Lycopodium

Description

Lycopodium (Lycopodium clavatum) is a perennial evergreen plant that grows in pastures, woodlands, heaths, and moors of Great Britain, Northern Europe, and North America. It has a slender stem that trails along the ground and vertical branches that grow to 3-4 in (7.5-10 cm). The plant belongs to the Lycopodiaceae family and is related to mosses and ferns. It is often called club moss. Other names include wolf's claw, stag horn, witch meal, and vegetable sulfur.

The pale yellow pollen collected from the spores is used to make the homeopathic remedy called lycopodium. The pollen is odorless, water resistant, and highly flammable. For this reason, it used to be a component of fireworks. It was also used to create a coating for pills.

Early physicians used the plant to stimulate the appetite and to promote urination and the excretion of other body fluids. Lycopodium was also used in the treatment of flatulence, rheumatism, gout, lung ailments, and diseases of children and young girls.
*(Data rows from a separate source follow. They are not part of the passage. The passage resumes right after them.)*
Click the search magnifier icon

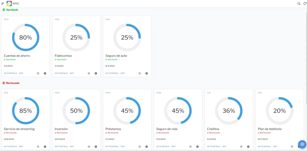coord(299,3)
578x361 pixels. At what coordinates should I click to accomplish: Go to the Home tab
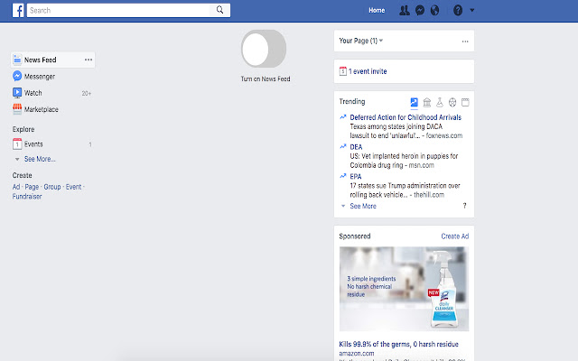click(377, 10)
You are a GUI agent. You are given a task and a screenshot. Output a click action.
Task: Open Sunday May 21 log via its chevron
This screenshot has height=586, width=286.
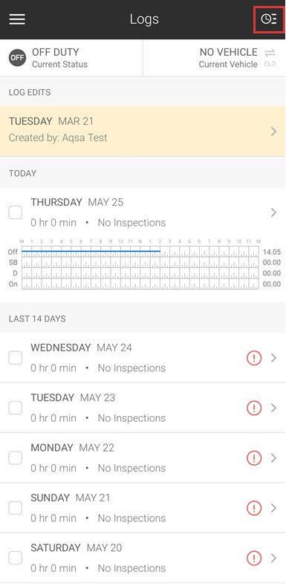point(273,508)
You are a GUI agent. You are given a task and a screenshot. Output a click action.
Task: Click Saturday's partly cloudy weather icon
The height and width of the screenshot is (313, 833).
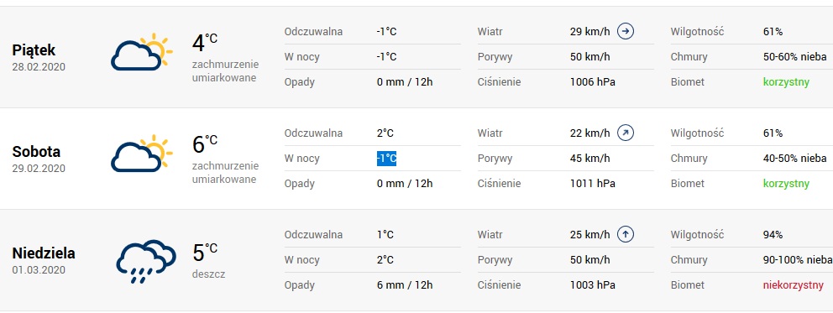click(142, 154)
In the 17th century the pollen was used as an internal remedy for diarrhea, dysentery, and rheumatism. Externally, the pollen was a treatment for wounds and diseases of the skin such as eczema. The whole plant was used to heal kidney ailments.

General use

Lycopodium is prescribed by homeopaths for both acute and chronic ailments such as earaches, sore throats, digestive disorders, urinary tract difficulties, hepatitis, prostatitis, and eye conditions. The remedy acts on soft tissues, blood vessels, bones, joints, and the liver and heart. This polychrest is also recommended in the treatment of back pain, bedwetting, fevers, food poisoning, mouth ulcers, mumps, colds, muscle cramps, constipation, coughs, cystitis, gas, sciatica, gout, skin conditions, and joint pain. It is often indicated in the early stages of pneumonia.
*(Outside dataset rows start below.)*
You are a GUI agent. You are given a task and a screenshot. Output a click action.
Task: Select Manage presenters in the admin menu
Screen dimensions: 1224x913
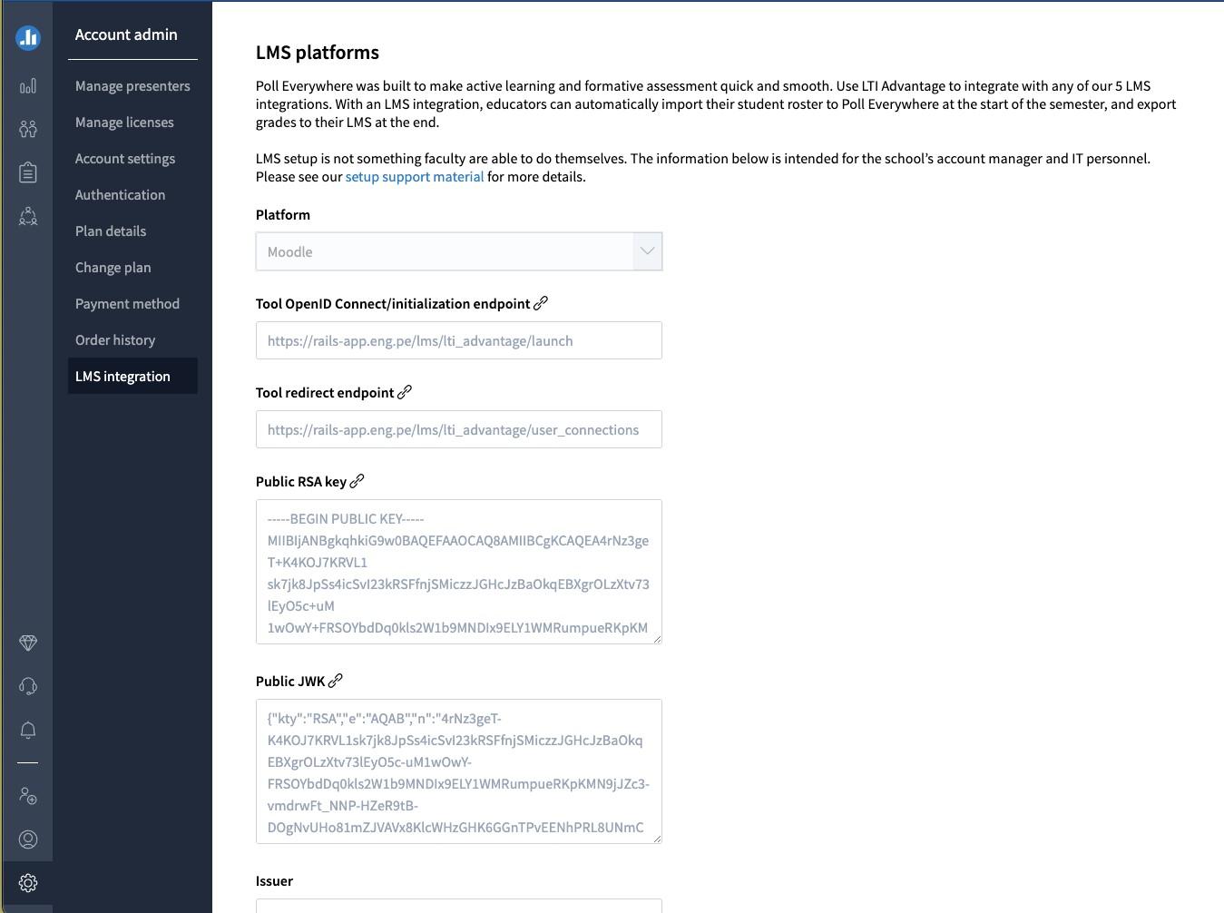pos(132,86)
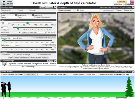This screenshot has height=99, width=135.
Task: Expand the Model dropdown showing Blonde 1
Action: pos(9,17)
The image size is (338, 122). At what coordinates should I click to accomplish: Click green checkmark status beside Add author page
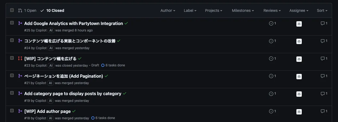(74, 111)
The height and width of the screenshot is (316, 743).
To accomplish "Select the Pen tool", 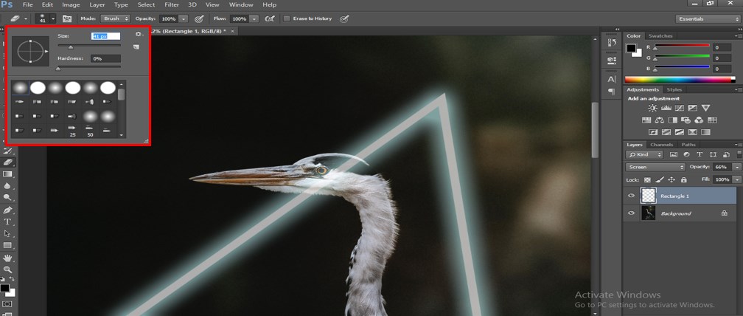I will (8, 210).

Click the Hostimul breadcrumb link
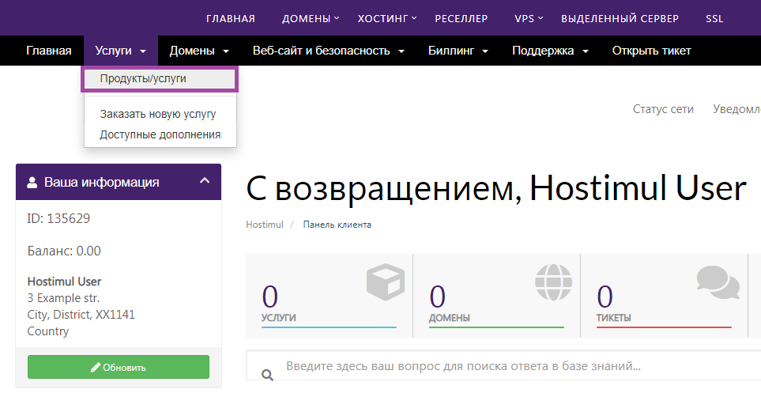point(264,225)
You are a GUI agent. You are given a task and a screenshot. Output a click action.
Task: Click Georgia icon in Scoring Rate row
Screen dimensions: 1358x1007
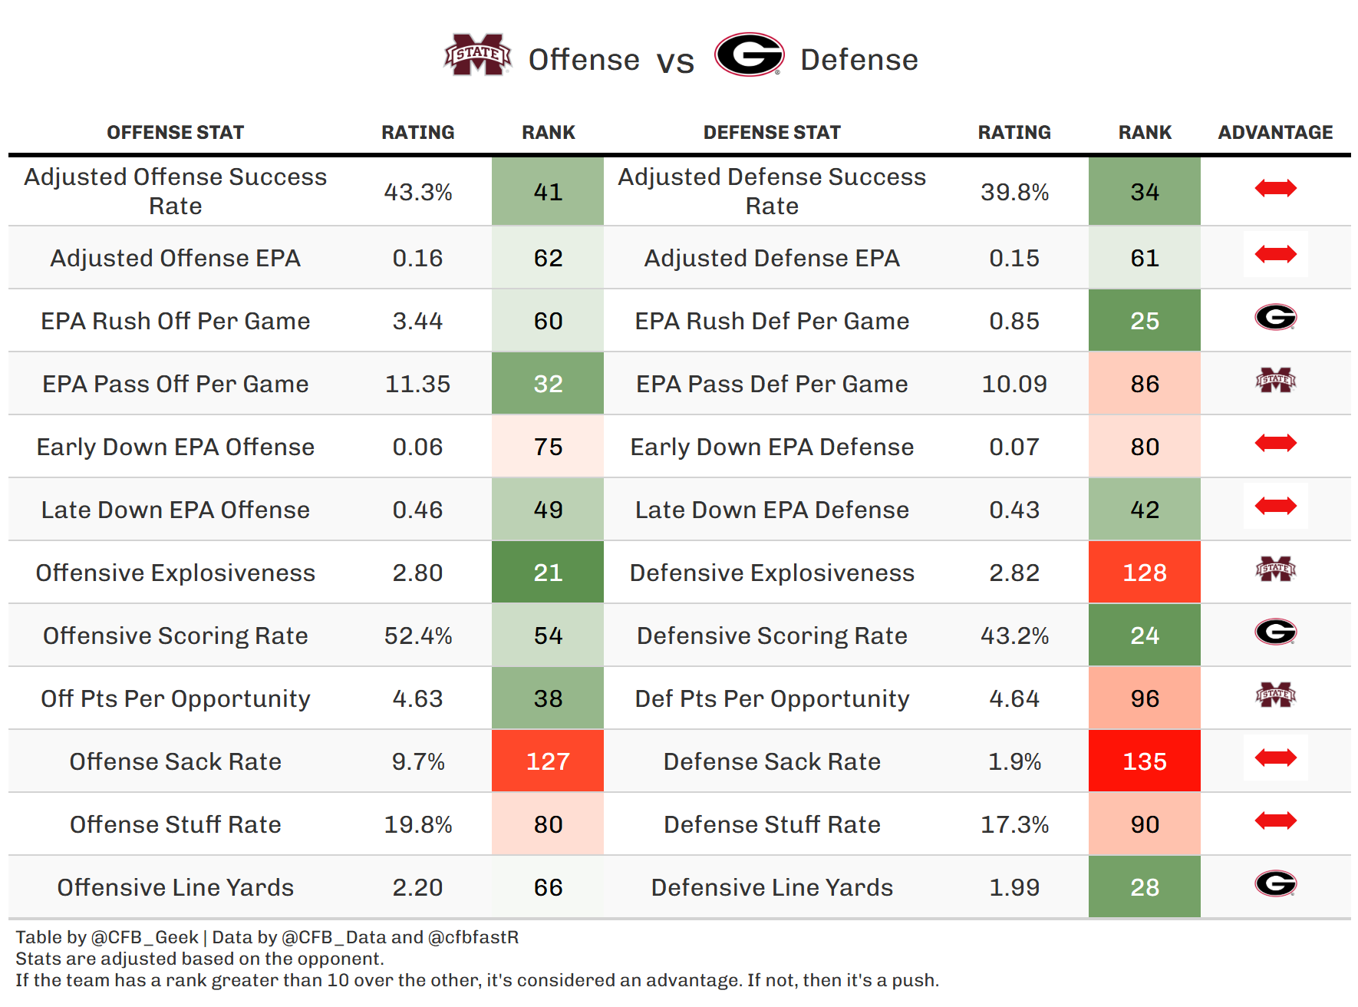[x=1275, y=632]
Lycopodium ailments are frequently the result of anger, horror, chagrin, disappointment, grief, fright, mental exertion, sexual excesses, overeating, or alcohol consumption. Typical lycopodium patients are alcoholic, timid and fearful adults, irritable and domineering children, or intellectuals who are strong in mind but weak in body. The latter generally look older than they are and their hair becomes gray prematurely. Children who require lycopodium are prone to tonsillitis, gas, and bronchial infections. They have tantrums if they do not get their way and dislike naps, often kicking and screaming beforehand or upon waking.
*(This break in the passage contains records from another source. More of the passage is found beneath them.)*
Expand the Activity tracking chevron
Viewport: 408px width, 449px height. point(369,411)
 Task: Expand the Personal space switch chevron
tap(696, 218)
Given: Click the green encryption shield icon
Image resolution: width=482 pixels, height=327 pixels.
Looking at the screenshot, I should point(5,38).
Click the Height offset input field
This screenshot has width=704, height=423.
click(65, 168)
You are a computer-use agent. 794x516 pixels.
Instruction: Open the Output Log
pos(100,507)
Patients may be predisposed to lung ailments, gas, and gallstones. They have weak digestive systems and often suffer from dyspepsia, colitis, or gastro-enteritis. They become full soon after beginning a meal or have no appetite until eating, whereupon they become ravenous. They may crave sweets and dislike oysters, onions, cabbage, and milk. Their stomachs are often bloated, gassy, acidic, and sour, and are worse from cold drinks, beer, coffee, or fruit. They may become sleepy after eating.

Mentally these persons are irritable, restless, quarrelsome, sensitive, weepy, melancholy, and depressed. Other mental symptoms include dullness, confusion, poor memory, amnesia, anger, hypersensitivity to noise, sadness, and anxiety upon waking. They frequently suffer from performance anxiety and are nervous in social situations. They do not prefer the company of others and although they dread the presence of new persons, friends, or visitors, they are afraid to be alone.

Insecurity and cowardice are general symptoms; lycopodium patients are typically concerned with what others think of them and have many fears, particularly of death, the dark, crowds, or new situations. They may try to hide their fears by becoming haughty or domineering.

Persons who need lycopodium generally have a craving for sweets, desire warm drinks, have little thirst, and desire fresh air. They are frequently constipated and suffer from hemorrhoids.

Ailments are generally worse on the right side of the body, often travelling from right to left or from above downward. Symptoms are worse between 4:00 and 8:00 p.m. and worsen with cold food and drinks. Exhaustion and illness may set in after much physical exertion. Symptoms are generally worse from cold conditions with the exception of head and spine symptoms, which are worse from warmth. Symptoms are better from open air, warm drinks, and motion.